Blanca Calvo Figueras


Quality versus Quantity: Building Catalan-English MT Resources
Ona de Gibert Bonet | Ksenia Kharitonova | Blanca Calvo Figueras | Jordi Armengol-Estapé | Maite Melero
Proceedings of the 1st Annual Meeting of the ELRA/ISCA Special Interest Group on Under-Resourced Languages

In this work, we make the case of quality over quantity when training a MT system for a medium-to-low-resource language pair, namely Catalan-English. We compile our training corpus out of existing resources of varying quality and a new high-quality corpus. We also provide new evaluation translation datasets in three different domains. In the process of building Catalan-English parallel resources, we evaluate the impact of drastically filtering alignments in the resulting MT engines. Our results show that even when resources are limited, as in this case, it is worth filtering for quality. We further explore the cross-lingual transfer learning capabilities of the proposed model for parallel corpus filtering by applying it to other languages. All resources generated in this work are released under open license to encourage the development of language technology in Catalan.

A Semantics-Aware Approach to Automated Claim Verification
Blanca Calvo Figueras | Montse Oller | Rodrigo Agerri
Proceedings of the Fifth Fact Extraction and VERification Workshop (FEVER)

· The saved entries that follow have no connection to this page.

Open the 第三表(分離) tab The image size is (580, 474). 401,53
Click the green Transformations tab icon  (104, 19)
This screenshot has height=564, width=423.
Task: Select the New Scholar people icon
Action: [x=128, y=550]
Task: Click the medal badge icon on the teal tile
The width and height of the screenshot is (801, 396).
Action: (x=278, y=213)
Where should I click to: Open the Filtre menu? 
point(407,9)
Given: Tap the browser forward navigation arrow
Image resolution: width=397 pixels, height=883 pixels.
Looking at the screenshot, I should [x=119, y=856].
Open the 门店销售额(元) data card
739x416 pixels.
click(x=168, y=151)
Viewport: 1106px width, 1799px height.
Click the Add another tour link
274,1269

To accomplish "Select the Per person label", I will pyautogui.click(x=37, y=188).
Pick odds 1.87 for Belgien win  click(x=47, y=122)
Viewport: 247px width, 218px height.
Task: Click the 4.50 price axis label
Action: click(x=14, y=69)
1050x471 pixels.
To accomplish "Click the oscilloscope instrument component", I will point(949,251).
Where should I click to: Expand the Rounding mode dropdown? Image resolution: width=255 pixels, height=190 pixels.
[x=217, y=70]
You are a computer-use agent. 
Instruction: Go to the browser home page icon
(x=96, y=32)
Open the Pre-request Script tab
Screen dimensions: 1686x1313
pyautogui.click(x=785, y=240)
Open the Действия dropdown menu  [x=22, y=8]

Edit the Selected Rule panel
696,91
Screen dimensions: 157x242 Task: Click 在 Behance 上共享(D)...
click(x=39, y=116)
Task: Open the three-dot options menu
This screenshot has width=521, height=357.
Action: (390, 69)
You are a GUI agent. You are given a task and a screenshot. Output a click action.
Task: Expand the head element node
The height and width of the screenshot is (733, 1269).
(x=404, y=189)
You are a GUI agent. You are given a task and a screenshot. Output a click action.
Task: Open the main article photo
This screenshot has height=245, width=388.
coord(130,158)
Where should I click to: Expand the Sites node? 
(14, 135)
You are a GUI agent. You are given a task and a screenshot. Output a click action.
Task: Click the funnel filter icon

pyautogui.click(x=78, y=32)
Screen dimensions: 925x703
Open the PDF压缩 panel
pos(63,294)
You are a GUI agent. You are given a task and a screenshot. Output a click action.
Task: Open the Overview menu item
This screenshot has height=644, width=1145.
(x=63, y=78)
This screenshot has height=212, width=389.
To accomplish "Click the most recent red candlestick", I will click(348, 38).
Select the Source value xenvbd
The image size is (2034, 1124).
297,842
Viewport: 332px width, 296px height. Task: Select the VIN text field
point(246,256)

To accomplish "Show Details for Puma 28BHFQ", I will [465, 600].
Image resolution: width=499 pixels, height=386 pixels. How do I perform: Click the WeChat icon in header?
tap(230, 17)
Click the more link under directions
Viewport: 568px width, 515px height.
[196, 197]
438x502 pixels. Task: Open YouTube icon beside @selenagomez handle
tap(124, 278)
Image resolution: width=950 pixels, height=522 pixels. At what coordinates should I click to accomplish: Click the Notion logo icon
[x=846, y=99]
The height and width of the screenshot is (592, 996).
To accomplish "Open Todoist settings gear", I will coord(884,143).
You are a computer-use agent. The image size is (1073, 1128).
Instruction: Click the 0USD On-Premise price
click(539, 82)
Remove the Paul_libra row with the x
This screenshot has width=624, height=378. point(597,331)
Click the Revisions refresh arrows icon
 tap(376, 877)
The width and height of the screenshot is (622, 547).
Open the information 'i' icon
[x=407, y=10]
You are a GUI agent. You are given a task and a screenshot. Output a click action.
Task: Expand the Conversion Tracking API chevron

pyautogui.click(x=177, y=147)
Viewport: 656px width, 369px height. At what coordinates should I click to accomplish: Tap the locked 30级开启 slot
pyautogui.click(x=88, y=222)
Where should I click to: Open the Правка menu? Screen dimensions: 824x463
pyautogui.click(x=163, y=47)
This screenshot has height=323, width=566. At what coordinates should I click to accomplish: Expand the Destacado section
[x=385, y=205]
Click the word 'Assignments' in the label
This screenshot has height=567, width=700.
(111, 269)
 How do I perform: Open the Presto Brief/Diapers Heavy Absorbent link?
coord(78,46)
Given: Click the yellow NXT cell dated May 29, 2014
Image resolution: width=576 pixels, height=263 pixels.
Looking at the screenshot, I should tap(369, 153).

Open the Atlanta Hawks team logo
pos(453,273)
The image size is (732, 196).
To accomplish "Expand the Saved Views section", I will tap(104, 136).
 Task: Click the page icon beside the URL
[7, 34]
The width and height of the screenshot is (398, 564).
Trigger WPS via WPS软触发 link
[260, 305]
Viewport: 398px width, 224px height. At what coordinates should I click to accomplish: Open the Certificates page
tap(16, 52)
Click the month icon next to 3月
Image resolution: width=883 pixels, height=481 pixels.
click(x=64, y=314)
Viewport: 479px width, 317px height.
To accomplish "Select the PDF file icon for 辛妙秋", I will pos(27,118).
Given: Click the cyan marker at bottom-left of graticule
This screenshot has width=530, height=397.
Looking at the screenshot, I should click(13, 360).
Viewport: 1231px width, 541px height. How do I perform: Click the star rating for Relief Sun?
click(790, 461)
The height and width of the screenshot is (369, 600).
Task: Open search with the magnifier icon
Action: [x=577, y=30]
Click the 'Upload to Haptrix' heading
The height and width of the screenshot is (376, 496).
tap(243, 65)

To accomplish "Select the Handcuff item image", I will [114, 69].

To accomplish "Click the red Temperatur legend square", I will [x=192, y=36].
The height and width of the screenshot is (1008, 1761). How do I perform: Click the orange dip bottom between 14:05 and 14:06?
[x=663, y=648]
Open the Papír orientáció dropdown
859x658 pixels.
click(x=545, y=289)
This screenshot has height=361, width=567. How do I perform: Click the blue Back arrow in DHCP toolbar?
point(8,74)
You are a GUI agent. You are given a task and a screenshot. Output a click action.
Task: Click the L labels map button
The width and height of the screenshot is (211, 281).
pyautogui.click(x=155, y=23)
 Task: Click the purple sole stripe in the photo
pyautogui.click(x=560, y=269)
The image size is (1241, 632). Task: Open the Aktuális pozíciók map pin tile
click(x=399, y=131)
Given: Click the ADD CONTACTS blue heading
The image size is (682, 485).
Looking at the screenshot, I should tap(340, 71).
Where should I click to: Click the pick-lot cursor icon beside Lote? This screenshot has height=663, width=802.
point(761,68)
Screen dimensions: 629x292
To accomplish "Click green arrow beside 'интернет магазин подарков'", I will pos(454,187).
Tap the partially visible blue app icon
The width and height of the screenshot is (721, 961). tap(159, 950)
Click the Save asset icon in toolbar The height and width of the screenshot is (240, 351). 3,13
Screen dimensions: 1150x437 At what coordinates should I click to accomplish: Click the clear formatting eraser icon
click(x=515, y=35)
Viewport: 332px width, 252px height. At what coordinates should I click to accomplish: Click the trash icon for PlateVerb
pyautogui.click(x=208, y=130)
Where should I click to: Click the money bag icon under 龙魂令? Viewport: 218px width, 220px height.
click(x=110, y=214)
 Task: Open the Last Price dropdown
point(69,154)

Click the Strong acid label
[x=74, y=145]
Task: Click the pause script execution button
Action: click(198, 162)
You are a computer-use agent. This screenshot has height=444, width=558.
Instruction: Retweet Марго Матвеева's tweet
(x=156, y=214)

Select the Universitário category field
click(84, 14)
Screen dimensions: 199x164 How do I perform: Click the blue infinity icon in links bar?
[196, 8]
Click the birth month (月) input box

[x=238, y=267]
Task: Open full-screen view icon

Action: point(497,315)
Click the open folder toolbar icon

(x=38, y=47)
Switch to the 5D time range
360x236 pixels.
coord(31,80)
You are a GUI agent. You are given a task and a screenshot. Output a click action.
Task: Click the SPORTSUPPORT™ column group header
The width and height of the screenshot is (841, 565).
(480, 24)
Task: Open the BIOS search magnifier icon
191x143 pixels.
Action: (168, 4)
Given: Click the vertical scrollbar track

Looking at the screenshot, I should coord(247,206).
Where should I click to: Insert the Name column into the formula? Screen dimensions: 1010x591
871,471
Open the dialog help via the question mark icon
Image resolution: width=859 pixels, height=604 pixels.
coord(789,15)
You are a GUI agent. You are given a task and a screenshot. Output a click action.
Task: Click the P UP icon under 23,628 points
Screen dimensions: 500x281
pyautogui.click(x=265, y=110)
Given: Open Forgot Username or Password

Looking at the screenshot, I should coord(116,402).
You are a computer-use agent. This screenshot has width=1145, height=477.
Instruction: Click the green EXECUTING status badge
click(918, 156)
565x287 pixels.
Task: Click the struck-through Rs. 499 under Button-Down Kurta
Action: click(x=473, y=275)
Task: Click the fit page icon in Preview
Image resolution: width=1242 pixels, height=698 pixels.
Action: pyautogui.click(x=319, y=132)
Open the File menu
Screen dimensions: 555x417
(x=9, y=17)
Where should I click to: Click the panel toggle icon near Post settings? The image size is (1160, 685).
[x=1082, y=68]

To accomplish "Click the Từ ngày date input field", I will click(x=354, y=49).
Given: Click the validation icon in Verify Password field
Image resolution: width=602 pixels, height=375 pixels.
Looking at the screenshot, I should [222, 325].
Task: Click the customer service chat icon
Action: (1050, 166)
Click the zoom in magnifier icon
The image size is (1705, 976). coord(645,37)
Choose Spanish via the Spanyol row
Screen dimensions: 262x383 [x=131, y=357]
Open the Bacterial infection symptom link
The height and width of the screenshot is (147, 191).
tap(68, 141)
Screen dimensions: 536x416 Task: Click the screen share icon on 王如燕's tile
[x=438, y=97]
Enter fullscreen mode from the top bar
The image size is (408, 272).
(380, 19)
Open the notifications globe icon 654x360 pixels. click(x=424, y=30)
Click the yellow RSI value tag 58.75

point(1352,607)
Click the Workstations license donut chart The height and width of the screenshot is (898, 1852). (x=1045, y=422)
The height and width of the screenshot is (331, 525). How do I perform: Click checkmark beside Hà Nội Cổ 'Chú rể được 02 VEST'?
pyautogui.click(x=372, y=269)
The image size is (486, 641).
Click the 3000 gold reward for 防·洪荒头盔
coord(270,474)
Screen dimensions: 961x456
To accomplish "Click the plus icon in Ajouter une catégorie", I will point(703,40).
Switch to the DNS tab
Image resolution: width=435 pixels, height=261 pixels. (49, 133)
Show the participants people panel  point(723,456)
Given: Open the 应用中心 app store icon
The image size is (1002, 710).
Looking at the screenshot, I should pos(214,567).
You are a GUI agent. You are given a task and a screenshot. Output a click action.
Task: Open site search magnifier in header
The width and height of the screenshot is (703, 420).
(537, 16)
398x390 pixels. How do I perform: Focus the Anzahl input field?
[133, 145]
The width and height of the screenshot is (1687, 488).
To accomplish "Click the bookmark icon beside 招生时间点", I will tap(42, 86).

The influence of fake news in the perception of reality has become a mainstream topic in the last years due to the fast propagation of misleading information. In order to help in the fight against misinformation, automated solutions to fact-checking are being actively developed within the research community. In this context, the task of Automated Claim Verification is defined as assessing the truthfulness of a claim by finding evidence about its veracity. In this work we empirically demonstrate that enriching a BERT model with explicit semantic information such as Semantic Role Labelling helps to improve results in claim verification as proposed by the FEVER benchmark. Furthermore, we perform a number of explainability tests that suggest that the semantically-enriched model is better at handling complex cases, such as those including passive forms or multiple propositions.